[Data listing]
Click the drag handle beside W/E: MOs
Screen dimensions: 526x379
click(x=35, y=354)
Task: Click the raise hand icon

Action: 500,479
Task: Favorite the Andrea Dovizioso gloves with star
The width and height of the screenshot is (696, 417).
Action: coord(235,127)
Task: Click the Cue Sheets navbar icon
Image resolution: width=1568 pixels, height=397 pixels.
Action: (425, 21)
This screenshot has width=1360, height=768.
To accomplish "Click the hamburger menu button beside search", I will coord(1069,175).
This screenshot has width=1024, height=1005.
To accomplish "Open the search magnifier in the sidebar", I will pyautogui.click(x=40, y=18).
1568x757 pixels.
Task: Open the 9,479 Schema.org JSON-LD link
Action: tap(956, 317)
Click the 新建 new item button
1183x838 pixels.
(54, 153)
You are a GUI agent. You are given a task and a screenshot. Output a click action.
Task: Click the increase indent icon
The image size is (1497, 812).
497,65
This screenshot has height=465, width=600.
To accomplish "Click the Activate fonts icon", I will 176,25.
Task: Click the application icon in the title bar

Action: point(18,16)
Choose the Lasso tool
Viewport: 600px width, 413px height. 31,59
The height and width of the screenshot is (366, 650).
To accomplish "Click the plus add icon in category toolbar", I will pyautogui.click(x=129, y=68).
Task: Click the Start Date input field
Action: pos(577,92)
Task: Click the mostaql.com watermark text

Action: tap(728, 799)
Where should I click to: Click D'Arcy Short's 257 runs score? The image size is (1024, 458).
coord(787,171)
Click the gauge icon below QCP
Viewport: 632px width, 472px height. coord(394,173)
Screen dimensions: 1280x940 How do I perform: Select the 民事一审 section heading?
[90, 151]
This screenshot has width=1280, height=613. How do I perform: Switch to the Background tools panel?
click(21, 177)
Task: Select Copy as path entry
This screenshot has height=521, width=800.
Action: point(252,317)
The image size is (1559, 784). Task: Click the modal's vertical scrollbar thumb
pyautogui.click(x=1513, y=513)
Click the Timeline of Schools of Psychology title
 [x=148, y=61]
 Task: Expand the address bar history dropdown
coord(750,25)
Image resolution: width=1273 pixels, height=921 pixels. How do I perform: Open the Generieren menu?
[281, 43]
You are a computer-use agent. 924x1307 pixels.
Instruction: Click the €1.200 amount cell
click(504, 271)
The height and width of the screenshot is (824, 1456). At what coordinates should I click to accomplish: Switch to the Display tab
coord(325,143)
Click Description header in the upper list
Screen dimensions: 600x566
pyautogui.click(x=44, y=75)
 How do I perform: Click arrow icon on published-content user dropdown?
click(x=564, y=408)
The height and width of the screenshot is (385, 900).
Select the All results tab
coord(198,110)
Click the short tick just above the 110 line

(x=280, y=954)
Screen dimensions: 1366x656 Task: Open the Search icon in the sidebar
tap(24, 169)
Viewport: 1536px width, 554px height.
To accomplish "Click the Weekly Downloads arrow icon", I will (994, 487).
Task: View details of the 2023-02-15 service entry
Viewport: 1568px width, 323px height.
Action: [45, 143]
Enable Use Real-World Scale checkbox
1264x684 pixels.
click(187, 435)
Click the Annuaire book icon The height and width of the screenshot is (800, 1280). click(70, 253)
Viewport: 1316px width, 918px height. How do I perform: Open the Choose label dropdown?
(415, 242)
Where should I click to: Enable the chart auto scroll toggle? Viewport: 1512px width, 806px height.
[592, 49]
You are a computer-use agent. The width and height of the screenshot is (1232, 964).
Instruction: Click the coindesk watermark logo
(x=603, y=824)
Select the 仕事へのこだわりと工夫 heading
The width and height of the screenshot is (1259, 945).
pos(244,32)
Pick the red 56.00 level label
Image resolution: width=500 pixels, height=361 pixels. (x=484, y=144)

* **Brief**
Rewrite every item in the data listing above, swapping "screenshot" for "screen capture" wherever it appears and keeping all else as it is.

* **Result for this task**
Click the drag handle beside W/E: MOs
Screen dimensions: 526x379
click(x=35, y=354)
Task: Click the raise hand icon

Action: 500,479
Task: Favorite the Andrea Dovizioso gloves with star
The width and height of the screen capture is (696, 417).
Action: coord(235,127)
Task: Click the Cue Sheets navbar icon
Image resolution: width=1568 pixels, height=397 pixels.
Action: (425, 21)
This screen capture has width=1360, height=768.
To accomplish "Click the hamburger menu button beside search", I will coord(1069,175).
This screen capture has width=1024, height=1005.
To accomplish "Open the search magnifier in the sidebar", I will pyautogui.click(x=40, y=18).
1568x757 pixels.
Task: Open the 9,479 Schema.org JSON-LD link
Action: tap(956, 317)
Click the 新建 new item button
1183x838 pixels.
(54, 153)
You are a GUI agent. You are given a task and a screen capture. Output a click action.
Task: Click the increase indent icon
The image size is (1497, 812).
497,65
This screen capture has height=465, width=600.
To accomplish "Click the Activate fonts icon", I will 176,25.
Task: Click the application icon in the title bar

Action: point(18,16)
Choose the Lasso tool
Viewport: 600px width, 413px height. 31,59
The height and width of the screen capture is (366, 650).
To accomplish "Click the plus add icon in category toolbar", I will pyautogui.click(x=129, y=68).
Task: Click the Start Date input field
Action: pos(577,92)
Task: Click the mostaql.com watermark text

Action: tap(728, 799)
Where should I click to: Click D'Arcy Short's 257 runs score? The image size is (1024, 458).
coord(787,171)
Click the gauge icon below QCP
Viewport: 632px width, 472px height. coord(394,173)
Screen dimensions: 1280x940 How do I perform: Select the 民事一审 section heading?
[90, 151]
This screen capture has width=1280, height=613. How do I perform: Switch to the Background tools panel?
click(21, 177)
Task: Select Copy as path entry
This screen capture has height=521, width=800.
Action: point(252,317)
The image size is (1559, 784). Task: Click the modal's vertical scrollbar thumb
pyautogui.click(x=1513, y=513)
Click the Timeline of Schools of Psychology title
 [x=148, y=61]
 Task: Expand the address bar history dropdown
coord(750,25)
Image resolution: width=1273 pixels, height=921 pixels. How do I perform: Open the Generieren menu?
[281, 43]
You are a computer-use agent. 924x1307 pixels.
Instruction: Click the €1.200 amount cell
click(504, 271)
The height and width of the screen capture is (824, 1456). At what coordinates should I click to accomplish: Switch to the Display tab
coord(325,143)
Click Description header in the upper list
Screen dimensions: 600x566
pyautogui.click(x=44, y=75)
 How do I perform: Click arrow icon on published-content user dropdown?
click(x=564, y=408)
The height and width of the screen capture is (385, 900).
Select the All results tab
coord(198,110)
Click the short tick just above the 110 line

(x=280, y=954)
Screen dimensions: 1366x656 Task: Open the Search icon in the sidebar
tap(24, 169)
Viewport: 1536px width, 554px height.
To accomplish "Click the Weekly Downloads arrow icon", I will (994, 487).
Task: View details of the 2023-02-15 service entry
Viewport: 1568px width, 323px height.
Action: [45, 143]
Enable Use Real-World Scale checkbox
1264x684 pixels.
click(187, 435)
Click the Annuaire book icon The height and width of the screen capture is (800, 1280). click(70, 253)
Viewport: 1316px width, 918px height. How do I perform: Open the Choose label dropdown?
(415, 242)
Where should I click to: Enable the chart auto scroll toggle? Viewport: 1512px width, 806px height.
[592, 49]
You are a computer-use agent. The width and height of the screen capture is (1232, 964).
Instruction: Click the coindesk watermark logo
(x=603, y=824)
Select the 仕事へのこだわりと工夫 heading
The width and height of the screen capture is (1259, 945).
pos(244,32)
Pick the red 56.00 level label
Image resolution: width=500 pixels, height=361 pixels. (x=484, y=144)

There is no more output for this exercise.